(Recorded data)
################
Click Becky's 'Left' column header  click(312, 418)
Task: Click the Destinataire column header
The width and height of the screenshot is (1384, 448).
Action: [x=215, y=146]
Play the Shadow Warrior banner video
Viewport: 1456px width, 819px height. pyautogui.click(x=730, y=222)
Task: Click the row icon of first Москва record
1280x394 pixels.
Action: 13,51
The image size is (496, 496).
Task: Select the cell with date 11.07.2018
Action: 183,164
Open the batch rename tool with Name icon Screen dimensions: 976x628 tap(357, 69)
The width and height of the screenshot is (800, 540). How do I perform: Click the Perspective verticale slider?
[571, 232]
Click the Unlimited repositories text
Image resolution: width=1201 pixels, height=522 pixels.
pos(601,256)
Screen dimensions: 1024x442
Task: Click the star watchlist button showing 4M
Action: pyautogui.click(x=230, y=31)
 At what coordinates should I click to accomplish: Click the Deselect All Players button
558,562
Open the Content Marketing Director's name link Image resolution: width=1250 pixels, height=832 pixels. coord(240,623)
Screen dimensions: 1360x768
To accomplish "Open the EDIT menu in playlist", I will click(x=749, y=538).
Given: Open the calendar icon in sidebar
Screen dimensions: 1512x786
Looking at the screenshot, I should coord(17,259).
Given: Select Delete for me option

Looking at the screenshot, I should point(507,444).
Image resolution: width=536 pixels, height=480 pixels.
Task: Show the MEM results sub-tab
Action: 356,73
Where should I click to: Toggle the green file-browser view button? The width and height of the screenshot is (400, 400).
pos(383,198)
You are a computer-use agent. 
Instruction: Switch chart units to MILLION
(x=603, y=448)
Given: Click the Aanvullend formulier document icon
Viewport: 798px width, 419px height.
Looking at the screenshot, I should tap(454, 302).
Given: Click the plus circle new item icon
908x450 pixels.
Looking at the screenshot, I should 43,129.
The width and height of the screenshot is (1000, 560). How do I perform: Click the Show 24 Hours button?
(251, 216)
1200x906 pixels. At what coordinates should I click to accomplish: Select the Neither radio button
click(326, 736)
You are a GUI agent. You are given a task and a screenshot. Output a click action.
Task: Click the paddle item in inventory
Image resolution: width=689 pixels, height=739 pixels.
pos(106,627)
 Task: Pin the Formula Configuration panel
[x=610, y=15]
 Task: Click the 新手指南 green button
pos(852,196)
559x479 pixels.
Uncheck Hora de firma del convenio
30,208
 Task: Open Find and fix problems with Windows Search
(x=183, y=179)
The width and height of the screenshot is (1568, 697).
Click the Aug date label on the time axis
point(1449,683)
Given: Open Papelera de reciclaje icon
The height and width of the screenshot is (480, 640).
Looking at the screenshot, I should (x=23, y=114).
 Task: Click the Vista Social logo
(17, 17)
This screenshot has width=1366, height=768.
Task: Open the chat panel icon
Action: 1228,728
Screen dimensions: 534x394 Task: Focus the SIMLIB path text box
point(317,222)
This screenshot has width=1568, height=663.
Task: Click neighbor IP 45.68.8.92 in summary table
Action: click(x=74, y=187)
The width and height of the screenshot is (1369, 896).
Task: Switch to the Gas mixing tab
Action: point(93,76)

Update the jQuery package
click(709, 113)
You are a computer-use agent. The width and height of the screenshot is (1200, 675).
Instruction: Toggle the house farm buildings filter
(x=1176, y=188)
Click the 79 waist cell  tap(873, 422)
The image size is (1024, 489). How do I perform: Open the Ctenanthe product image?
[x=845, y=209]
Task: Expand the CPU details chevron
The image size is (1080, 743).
################
#### Activity:
Write every record out again, letter for letter.

#### Response area:
Click Becky's 'Left' column header  click(312, 418)
Task: Click the Destinataire column header
The width and height of the screenshot is (1384, 448).
Action: [x=215, y=146]
Play the Shadow Warrior banner video
Viewport: 1456px width, 819px height. pyautogui.click(x=730, y=222)
Task: Click the row icon of first Москва record
1280x394 pixels.
Action: 13,51
The image size is (496, 496).
Task: Select the cell with date 11.07.2018
Action: 183,164
Open the batch rename tool with Name icon Screen dimensions: 976x628 tap(357, 69)
The width and height of the screenshot is (800, 540). How do I perform: Click the Perspective verticale slider?
[571, 232]
Click the Unlimited repositories text
Image resolution: width=1201 pixels, height=522 pixels.
pos(601,256)
Screen dimensions: 1024x442
Task: Click the star watchlist button showing 4M
Action: pyautogui.click(x=230, y=31)
 At what coordinates should I click to accomplish: Click the Deselect All Players button
558,562
Open the Content Marketing Director's name link Image resolution: width=1250 pixels, height=832 pixels. coord(240,623)
Screen dimensions: 1360x768
To accomplish "Open the EDIT menu in playlist", I will click(x=749, y=538).
Given: Open the calendar icon in sidebar
Screen dimensions: 1512x786
Looking at the screenshot, I should coord(17,259).
Given: Select Delete for me option

Looking at the screenshot, I should point(507,444).
Image resolution: width=536 pixels, height=480 pixels.
Task: Show the MEM results sub-tab
Action: 356,73
Where should I click to: Toggle the green file-browser view button? The width and height of the screenshot is (400, 400).
pos(383,198)
You are a computer-use agent. 
Instruction: Switch chart units to MILLION
(x=603, y=448)
Given: Click the Aanvullend formulier document icon
Viewport: 798px width, 419px height.
Looking at the screenshot, I should tap(454, 302).
Given: Click the plus circle new item icon
908x450 pixels.
Looking at the screenshot, I should 43,129.
The width and height of the screenshot is (1000, 560). How do I perform: Click the Show 24 Hours button?
(251, 216)
1200x906 pixels. At what coordinates should I click to accomplish: Select the Neither radio button
click(326, 736)
You are a GUI agent. You are given a task and a screenshot. Output a click action.
Task: Click the paddle item in inventory
Image resolution: width=689 pixels, height=739 pixels.
pos(106,627)
 Task: Pin the Formula Configuration panel
[x=610, y=15]
 Task: Click the 新手指南 green button
pos(852,196)
559x479 pixels.
Uncheck Hora de firma del convenio
30,208
 Task: Open Find and fix problems with Windows Search
(x=183, y=179)
The width and height of the screenshot is (1568, 697).
Click the Aug date label on the time axis
point(1449,683)
Given: Open Papelera de reciclaje icon
The height and width of the screenshot is (480, 640).
Looking at the screenshot, I should (x=23, y=114).
 Task: Click the Vista Social logo
(17, 17)
This screenshot has width=1366, height=768.
Task: Open the chat panel icon
Action: 1228,728
Screen dimensions: 534x394 Task: Focus the SIMLIB path text box
point(317,222)
This screenshot has width=1568, height=663.
Task: Click neighbor IP 45.68.8.92 in summary table
Action: click(x=74, y=187)
The width and height of the screenshot is (1369, 896).
Task: Switch to the Gas mixing tab
Action: point(93,76)

Update the jQuery package
click(709, 113)
You are a computer-use agent. The width and height of the screenshot is (1200, 675).
Instruction: Toggle the house farm buildings filter
(x=1176, y=188)
Click the 79 waist cell  tap(873, 422)
The image size is (1024, 489). How do I perform: Open the Ctenanthe product image?
[x=845, y=209]
Task: Expand the CPU details chevron
The image size is (1080, 743).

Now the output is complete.